* _Required action_
From the line containing "Identify the click" down to the final entry below, restate each line word for word.

* _Data extract_

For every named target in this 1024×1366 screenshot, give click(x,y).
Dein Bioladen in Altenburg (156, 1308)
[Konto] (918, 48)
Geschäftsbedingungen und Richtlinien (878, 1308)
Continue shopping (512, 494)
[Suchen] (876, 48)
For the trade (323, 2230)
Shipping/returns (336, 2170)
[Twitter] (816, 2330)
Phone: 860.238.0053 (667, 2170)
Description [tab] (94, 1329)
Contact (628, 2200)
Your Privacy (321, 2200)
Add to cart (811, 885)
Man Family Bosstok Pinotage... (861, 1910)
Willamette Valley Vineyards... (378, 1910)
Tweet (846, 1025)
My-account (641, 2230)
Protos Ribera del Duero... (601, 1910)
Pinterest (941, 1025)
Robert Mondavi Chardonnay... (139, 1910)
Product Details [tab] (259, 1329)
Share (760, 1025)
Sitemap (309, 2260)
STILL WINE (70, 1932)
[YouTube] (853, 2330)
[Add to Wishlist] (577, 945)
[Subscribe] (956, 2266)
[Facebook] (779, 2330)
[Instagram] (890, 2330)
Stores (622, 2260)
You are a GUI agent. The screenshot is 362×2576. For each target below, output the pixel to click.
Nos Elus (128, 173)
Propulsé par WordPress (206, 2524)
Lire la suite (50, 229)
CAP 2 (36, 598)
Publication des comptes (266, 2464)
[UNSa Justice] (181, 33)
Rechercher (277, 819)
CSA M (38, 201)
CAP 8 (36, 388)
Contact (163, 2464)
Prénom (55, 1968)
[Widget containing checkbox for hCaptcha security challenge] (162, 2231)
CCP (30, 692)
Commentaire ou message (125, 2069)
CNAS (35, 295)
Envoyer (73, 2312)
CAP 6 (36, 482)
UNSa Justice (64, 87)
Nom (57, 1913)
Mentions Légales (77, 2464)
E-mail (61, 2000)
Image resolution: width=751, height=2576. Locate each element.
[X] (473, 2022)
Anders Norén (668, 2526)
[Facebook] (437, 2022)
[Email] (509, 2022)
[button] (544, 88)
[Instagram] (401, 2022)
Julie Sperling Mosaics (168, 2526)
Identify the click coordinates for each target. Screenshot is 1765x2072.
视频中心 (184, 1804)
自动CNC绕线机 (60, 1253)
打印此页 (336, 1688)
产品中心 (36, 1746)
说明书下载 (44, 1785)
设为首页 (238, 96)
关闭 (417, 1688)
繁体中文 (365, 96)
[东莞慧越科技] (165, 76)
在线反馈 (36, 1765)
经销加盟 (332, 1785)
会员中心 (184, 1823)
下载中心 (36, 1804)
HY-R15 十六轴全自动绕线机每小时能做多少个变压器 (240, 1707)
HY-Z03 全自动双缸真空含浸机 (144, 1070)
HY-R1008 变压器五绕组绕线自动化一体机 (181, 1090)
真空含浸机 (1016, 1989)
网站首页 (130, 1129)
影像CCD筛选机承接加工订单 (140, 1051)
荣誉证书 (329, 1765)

* _Response to this task_
Identify the click coordinates for each target. Screenshot is 1765x2072.
视频中心 (184, 1804)
自动CNC绕线机 (60, 1253)
打印此页 (336, 1688)
产品中心 (36, 1746)
说明书下载 (44, 1785)
设为首页 (238, 96)
关闭 (417, 1688)
繁体中文 (365, 96)
[东莞慧越科技] (165, 76)
在线反馈 (36, 1765)
经销加盟 (332, 1785)
会员中心 (184, 1823)
下载中心 (36, 1804)
HY-R15 十六轴全自动绕线机每小时能做多少个变压器 (240, 1707)
HY-Z03 全自动双缸真空含浸机 (144, 1070)
HY-R1008 变压器五绕组绕线自动化一体机 (181, 1090)
真空含浸机 (1016, 1989)
网站首页 (130, 1129)
影像CCD筛选机承接加工订单 (140, 1051)
荣誉证书 (329, 1765)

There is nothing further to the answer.